Records provided:
=======

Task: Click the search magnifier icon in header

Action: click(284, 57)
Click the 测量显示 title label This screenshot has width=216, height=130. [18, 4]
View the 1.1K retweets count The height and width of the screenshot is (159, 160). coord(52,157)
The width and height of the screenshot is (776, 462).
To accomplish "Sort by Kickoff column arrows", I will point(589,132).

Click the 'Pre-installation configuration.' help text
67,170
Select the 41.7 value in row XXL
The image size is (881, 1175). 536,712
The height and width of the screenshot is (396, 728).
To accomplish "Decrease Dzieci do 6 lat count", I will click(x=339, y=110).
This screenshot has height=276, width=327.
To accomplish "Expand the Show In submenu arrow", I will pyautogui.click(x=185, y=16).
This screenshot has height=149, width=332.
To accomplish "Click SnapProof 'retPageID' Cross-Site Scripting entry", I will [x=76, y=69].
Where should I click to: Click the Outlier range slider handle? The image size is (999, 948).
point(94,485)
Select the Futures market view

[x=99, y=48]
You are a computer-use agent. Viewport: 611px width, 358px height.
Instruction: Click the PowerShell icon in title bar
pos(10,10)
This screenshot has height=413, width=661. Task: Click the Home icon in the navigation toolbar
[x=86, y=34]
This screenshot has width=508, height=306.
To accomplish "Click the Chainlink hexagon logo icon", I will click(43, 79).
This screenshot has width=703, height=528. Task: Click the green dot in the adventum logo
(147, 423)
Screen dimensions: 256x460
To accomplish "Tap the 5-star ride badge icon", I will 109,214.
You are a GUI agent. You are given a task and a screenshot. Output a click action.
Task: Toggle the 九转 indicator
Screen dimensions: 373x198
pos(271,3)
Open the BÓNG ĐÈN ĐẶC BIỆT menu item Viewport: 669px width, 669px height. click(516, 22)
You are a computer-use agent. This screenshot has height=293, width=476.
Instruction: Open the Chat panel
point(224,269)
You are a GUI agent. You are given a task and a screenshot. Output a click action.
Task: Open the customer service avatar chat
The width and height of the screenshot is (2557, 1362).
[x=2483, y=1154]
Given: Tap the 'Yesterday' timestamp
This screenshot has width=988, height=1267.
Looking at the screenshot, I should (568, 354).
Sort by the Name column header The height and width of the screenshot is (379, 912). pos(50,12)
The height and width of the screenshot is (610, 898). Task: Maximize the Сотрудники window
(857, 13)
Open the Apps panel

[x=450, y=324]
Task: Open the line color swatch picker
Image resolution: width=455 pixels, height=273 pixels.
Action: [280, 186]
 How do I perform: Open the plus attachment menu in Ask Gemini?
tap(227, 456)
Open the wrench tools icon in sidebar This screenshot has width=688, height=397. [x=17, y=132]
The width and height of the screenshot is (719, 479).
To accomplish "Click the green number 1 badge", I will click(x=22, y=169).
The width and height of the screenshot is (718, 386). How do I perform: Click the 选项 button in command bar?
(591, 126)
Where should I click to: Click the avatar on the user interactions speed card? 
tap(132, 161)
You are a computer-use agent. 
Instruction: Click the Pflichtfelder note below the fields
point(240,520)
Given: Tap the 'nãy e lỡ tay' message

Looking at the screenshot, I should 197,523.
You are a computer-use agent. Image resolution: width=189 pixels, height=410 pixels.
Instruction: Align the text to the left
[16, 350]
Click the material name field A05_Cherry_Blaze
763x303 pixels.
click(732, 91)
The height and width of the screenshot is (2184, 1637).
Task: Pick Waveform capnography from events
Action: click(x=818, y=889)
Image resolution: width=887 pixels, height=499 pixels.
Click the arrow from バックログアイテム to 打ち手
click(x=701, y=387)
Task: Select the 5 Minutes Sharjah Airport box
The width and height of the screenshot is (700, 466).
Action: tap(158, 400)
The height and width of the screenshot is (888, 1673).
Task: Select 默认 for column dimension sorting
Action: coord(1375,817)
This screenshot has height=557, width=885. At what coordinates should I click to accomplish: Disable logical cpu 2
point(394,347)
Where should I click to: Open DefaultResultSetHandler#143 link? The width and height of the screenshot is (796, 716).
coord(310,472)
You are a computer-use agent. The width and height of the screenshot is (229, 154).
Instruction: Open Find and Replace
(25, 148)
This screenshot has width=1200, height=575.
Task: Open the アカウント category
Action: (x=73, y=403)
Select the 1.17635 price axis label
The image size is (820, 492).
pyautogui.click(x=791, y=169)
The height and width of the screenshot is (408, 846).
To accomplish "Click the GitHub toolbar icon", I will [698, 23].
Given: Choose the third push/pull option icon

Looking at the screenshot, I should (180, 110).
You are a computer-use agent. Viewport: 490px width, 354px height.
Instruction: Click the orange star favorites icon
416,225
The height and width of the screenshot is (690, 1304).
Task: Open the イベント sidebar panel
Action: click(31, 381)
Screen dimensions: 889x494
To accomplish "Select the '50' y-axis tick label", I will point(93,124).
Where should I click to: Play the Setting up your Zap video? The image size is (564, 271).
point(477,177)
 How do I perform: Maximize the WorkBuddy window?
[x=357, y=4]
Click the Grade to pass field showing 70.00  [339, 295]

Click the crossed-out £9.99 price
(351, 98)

=======

Task to complete: Working from the material above, retype it in its entirety without change.

Your solution:
Task: Click the search magnifier icon in header

Action: click(284, 57)
Click the 测量显示 title label This screenshot has width=216, height=130. [18, 4]
View the 1.1K retweets count The height and width of the screenshot is (159, 160). coord(52,157)
The width and height of the screenshot is (776, 462).
To accomplish "Sort by Kickoff column arrows", I will point(589,132).

Click the 'Pre-installation configuration.' help text
67,170
Select the 41.7 value in row XXL
The image size is (881, 1175). 536,712
The height and width of the screenshot is (396, 728).
To accomplish "Decrease Dzieci do 6 lat count", I will click(x=339, y=110).
This screenshot has height=276, width=327.
To accomplish "Expand the Show In submenu arrow", I will pyautogui.click(x=185, y=16).
This screenshot has height=149, width=332.
To accomplish "Click SnapProof 'retPageID' Cross-Site Scripting entry", I will [x=76, y=69].
Where should I click to: Click the Outlier range slider handle? The image size is (999, 948).
point(94,485)
Select the Futures market view

[x=99, y=48]
You are a computer-use agent. Viewport: 611px width, 358px height.
Instruction: Click the PowerShell icon in title bar
pos(10,10)
This screenshot has height=413, width=661. Task: Click the Home icon in the navigation toolbar
[x=86, y=34]
This screenshot has width=508, height=306.
To accomplish "Click the Chainlink hexagon logo icon", I will click(43, 79).
This screenshot has width=703, height=528. Task: Click the green dot in the adventum logo
(147, 423)
Screen dimensions: 256x460
To accomplish "Tap the 5-star ride badge icon", I will 109,214.
You are a GUI agent. You are given a task and a screenshot. Output a click action.
Task: Toggle the 九转 indicator
Screen dimensions: 373x198
pos(271,3)
Open the BÓNG ĐÈN ĐẶC BIỆT menu item Viewport: 669px width, 669px height. click(516, 22)
You are a computer-use agent. This screenshot has height=293, width=476.
Instruction: Open the Chat panel
point(224,269)
You are a GUI agent. You are given a task and a screenshot. Output a click action.
Task: Open the customer service avatar chat
The width and height of the screenshot is (2557, 1362).
[x=2483, y=1154]
Given: Tap the 'Yesterday' timestamp
This screenshot has width=988, height=1267.
Looking at the screenshot, I should (568, 354).
Sort by the Name column header The height and width of the screenshot is (379, 912). pos(50,12)
The height and width of the screenshot is (610, 898). Task: Maximize the Сотрудники window
(857, 13)
Open the Apps panel

[x=450, y=324]
Task: Open the line color swatch picker
Image resolution: width=455 pixels, height=273 pixels.
Action: [280, 186]
 How do I perform: Open the plus attachment menu in Ask Gemini?
tap(227, 456)
Open the wrench tools icon in sidebar This screenshot has width=688, height=397. [x=17, y=132]
The width and height of the screenshot is (719, 479).
To accomplish "Click the green number 1 badge", I will click(x=22, y=169).
The width and height of the screenshot is (718, 386). How do I perform: Click the 选项 button in command bar?
(591, 126)
Where should I click to: Click the avatar on the user interactions speed card? 
tap(132, 161)
You are a computer-use agent. 
Instruction: Click the Pflichtfelder note below the fields
point(240,520)
Given: Tap the 'nãy e lỡ tay' message

Looking at the screenshot, I should 197,523.
You are a computer-use agent. Image resolution: width=189 pixels, height=410 pixels.
Instruction: Align the text to the left
[16, 350]
Click the material name field A05_Cherry_Blaze
763x303 pixels.
click(732, 91)
The height and width of the screenshot is (2184, 1637).
Task: Pick Waveform capnography from events
Action: click(x=818, y=889)
Image resolution: width=887 pixels, height=499 pixels.
Click the arrow from バックログアイテム to 打ち手
click(x=701, y=387)
Task: Select the 5 Minutes Sharjah Airport box
The width and height of the screenshot is (700, 466).
Action: tap(158, 400)
The height and width of the screenshot is (888, 1673).
Task: Select 默认 for column dimension sorting
Action: coord(1375,817)
This screenshot has height=557, width=885. At what coordinates should I click to accomplish: Disable logical cpu 2
point(394,347)
Where should I click to: Open DefaultResultSetHandler#143 link? The width and height of the screenshot is (796, 716).
coord(310,472)
You are a computer-use agent. The width and height of the screenshot is (229, 154).
Instruction: Open Find and Replace
(25, 148)
This screenshot has width=1200, height=575.
Task: Open the アカウント category
Action: (x=73, y=403)
Select the 1.17635 price axis label
The image size is (820, 492).
pyautogui.click(x=791, y=169)
The height and width of the screenshot is (408, 846).
To accomplish "Click the GitHub toolbar icon", I will [698, 23].
Given: Choose the third push/pull option icon

Looking at the screenshot, I should (180, 110).
You are a computer-use agent. Viewport: 490px width, 354px height.
Instruction: Click the orange star favorites icon
416,225
The height and width of the screenshot is (690, 1304).
Task: Open the イベント sidebar panel
Action: click(31, 381)
Screen dimensions: 889x494
To accomplish "Select the '50' y-axis tick label", I will point(93,124).
Where should I click to: Play the Setting up your Zap video? The image size is (564, 271).
point(477,177)
 How do I perform: Maximize the WorkBuddy window?
[x=357, y=4]
Click the Grade to pass field showing 70.00  [339, 295]

Click the crossed-out £9.99 price
(351, 98)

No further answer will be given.